• [TASK DIRECTIONS]
Could you lay out everything in the data below, from the line containing "is (618, 567)." down to the line containing "Looking at the image, I should click on (492, 538).", as a JSON list of strings with one string per line and blank lines left out?

• [INFORMATION]
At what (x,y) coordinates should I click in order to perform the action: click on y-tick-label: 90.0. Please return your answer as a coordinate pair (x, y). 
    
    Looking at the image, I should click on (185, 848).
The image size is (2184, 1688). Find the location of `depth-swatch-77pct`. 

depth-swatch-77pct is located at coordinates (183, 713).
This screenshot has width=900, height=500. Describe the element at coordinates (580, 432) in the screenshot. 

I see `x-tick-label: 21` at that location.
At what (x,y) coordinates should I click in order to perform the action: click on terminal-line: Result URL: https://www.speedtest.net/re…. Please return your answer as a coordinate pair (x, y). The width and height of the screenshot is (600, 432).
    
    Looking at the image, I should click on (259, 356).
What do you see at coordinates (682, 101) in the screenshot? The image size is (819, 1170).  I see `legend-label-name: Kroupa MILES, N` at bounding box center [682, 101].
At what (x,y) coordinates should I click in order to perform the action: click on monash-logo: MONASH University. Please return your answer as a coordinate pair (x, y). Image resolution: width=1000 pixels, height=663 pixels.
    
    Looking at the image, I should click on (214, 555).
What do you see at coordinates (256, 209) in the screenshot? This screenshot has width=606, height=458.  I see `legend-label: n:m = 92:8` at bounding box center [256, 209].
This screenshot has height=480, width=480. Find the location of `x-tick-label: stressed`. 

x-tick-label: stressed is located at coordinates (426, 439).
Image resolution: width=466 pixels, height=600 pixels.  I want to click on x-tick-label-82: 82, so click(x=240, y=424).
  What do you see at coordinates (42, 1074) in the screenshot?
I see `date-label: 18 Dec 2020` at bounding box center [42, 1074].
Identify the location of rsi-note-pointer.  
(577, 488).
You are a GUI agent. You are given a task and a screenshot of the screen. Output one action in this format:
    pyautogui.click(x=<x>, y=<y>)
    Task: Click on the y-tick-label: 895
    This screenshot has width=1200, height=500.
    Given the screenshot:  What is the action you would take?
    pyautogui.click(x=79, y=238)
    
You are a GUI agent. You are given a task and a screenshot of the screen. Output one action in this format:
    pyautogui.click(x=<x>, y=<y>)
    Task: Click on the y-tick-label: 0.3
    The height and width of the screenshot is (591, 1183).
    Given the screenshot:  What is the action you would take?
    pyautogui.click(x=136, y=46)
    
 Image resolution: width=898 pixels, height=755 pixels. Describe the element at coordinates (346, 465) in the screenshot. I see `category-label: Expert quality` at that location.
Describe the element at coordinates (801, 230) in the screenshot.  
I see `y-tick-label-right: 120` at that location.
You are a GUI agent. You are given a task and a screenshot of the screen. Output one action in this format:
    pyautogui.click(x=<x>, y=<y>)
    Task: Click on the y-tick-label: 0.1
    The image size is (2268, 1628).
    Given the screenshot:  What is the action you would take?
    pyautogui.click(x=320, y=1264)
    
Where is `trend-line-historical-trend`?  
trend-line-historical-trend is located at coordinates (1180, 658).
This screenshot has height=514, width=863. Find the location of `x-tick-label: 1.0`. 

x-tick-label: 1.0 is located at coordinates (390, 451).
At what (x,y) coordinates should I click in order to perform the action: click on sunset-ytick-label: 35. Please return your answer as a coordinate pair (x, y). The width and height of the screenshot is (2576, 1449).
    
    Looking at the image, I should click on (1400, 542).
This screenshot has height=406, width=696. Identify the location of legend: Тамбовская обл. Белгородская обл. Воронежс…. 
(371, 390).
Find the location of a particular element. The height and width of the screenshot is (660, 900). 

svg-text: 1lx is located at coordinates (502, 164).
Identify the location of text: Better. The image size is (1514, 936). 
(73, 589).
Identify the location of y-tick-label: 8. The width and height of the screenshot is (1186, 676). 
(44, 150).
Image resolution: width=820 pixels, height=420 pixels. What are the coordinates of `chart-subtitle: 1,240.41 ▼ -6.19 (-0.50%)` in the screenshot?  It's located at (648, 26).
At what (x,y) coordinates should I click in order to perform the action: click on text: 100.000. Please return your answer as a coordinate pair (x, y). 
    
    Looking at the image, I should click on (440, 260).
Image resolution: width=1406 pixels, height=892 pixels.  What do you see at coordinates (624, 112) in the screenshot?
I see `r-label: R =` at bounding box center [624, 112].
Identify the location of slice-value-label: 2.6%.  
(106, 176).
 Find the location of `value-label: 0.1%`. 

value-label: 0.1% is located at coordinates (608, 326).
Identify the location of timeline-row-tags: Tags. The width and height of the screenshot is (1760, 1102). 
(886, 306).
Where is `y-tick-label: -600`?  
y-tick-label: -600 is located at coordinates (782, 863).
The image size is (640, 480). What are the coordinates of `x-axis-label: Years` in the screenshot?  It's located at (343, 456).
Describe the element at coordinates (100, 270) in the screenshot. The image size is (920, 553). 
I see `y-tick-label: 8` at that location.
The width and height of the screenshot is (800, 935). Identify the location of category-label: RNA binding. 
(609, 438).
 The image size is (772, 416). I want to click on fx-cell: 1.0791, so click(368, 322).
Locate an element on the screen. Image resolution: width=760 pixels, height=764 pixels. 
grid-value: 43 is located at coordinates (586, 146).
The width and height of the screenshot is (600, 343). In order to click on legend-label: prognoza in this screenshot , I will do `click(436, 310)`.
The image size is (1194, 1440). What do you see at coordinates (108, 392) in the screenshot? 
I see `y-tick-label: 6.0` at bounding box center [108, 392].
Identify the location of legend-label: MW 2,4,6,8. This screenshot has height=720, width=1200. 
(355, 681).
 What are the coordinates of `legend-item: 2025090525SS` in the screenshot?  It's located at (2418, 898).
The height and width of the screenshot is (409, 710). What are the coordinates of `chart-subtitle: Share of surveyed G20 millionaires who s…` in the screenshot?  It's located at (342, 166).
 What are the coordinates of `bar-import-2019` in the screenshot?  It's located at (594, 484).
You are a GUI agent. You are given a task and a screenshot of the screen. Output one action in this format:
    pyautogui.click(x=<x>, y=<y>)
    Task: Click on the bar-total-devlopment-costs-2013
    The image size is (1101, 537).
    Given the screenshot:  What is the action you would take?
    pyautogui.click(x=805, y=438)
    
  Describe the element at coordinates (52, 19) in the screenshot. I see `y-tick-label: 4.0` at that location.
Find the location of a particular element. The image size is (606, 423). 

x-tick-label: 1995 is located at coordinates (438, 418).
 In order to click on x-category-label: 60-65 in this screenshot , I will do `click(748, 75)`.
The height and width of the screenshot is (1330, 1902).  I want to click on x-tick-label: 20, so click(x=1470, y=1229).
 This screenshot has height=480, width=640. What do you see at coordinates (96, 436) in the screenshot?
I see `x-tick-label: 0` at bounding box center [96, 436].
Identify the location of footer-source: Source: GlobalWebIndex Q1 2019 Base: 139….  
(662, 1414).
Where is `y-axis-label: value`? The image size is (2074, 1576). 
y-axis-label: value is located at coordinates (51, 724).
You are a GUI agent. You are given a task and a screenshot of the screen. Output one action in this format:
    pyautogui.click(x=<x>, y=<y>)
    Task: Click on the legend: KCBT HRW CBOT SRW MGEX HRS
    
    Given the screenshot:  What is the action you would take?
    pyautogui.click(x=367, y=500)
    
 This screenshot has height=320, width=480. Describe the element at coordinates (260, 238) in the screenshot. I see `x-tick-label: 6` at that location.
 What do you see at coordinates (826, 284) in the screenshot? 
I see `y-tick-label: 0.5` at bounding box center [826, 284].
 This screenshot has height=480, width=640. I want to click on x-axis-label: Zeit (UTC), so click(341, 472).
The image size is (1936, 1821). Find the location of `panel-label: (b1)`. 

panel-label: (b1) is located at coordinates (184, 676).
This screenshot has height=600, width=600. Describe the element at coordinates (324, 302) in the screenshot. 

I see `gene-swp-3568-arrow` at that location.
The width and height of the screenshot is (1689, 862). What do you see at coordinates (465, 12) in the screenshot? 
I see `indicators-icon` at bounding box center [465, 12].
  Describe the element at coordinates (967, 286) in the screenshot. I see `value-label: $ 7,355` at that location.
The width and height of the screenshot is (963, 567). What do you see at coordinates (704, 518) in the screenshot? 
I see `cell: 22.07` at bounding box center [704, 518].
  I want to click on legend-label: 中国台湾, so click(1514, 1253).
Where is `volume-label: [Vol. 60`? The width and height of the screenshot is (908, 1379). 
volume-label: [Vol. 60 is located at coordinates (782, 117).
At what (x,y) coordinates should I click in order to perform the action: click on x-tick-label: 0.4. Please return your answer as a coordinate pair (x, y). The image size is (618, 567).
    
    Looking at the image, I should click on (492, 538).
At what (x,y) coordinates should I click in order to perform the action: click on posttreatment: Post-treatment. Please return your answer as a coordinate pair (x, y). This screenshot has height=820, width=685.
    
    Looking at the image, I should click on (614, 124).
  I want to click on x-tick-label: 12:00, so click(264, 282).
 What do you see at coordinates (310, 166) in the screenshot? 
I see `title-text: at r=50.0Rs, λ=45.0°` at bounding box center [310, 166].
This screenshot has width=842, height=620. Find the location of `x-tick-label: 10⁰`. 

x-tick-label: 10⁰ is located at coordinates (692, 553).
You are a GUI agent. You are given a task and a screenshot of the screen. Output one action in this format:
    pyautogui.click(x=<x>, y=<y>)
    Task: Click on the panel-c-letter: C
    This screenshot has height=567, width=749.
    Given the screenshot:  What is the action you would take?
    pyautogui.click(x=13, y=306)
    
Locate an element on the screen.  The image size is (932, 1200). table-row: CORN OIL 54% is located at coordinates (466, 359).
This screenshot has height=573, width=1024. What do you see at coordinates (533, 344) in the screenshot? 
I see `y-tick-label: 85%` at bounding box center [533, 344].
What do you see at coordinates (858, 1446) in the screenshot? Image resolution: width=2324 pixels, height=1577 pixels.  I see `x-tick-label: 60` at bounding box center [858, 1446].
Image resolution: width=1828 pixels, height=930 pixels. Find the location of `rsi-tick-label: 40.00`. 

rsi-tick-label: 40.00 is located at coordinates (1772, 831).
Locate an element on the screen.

• [FINAL ANSWER]
[
  "At what (x,y) coordinates should I click in order to perform the action: click on x-tick-label: 0.4. Please return your answer as a coordinate pair (x, y). The image size is (618, 567).",
  "    Looking at the image, I should click on (492, 538)."
]